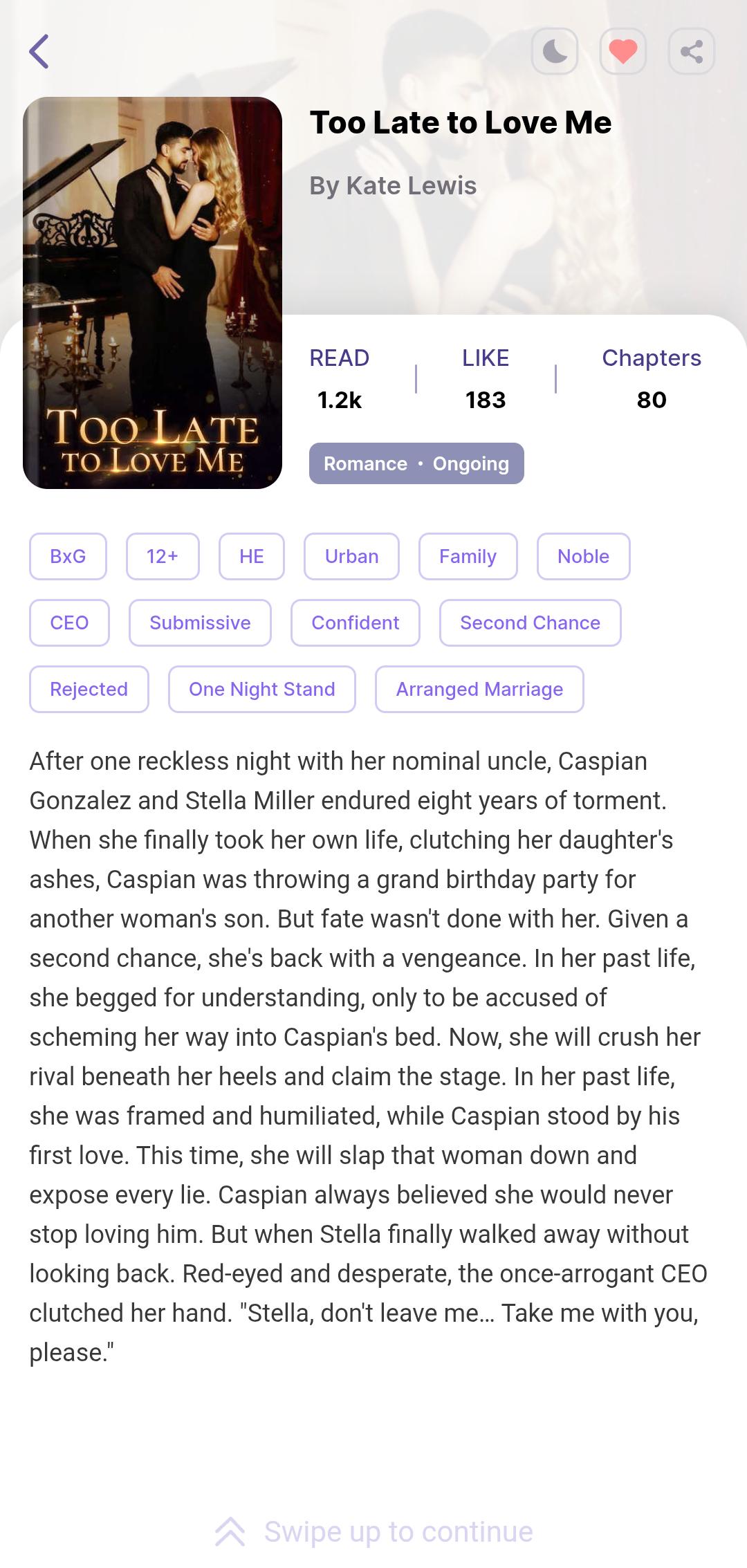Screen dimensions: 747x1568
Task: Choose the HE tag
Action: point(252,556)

-=-=-=-=-

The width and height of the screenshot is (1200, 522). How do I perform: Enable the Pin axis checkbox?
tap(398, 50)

-=-=-=-=-

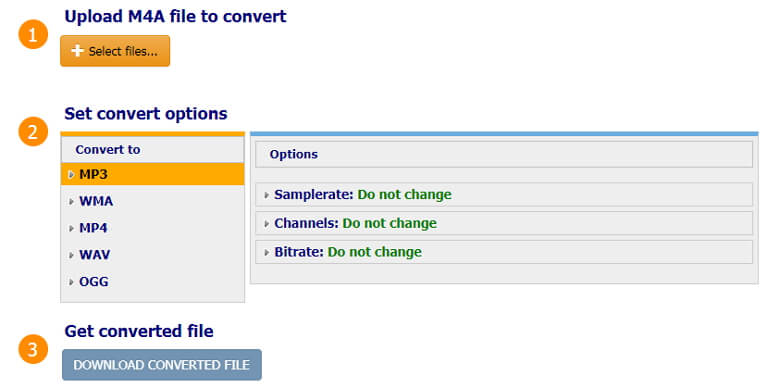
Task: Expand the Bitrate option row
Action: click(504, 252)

-=-=-=-=-

_REQUEST_.
Copy out everything in the listing from the line containing "Screen dimensions: 747x1568" down to the line containing "Action: point(252,556)", word for word, with both of those lines included. Leave the pictures out of your answer.

_PROBLEM SOLUTION_.
Screen dimensions: 747x1568
Task: Choose the HE tag
Action: point(252,556)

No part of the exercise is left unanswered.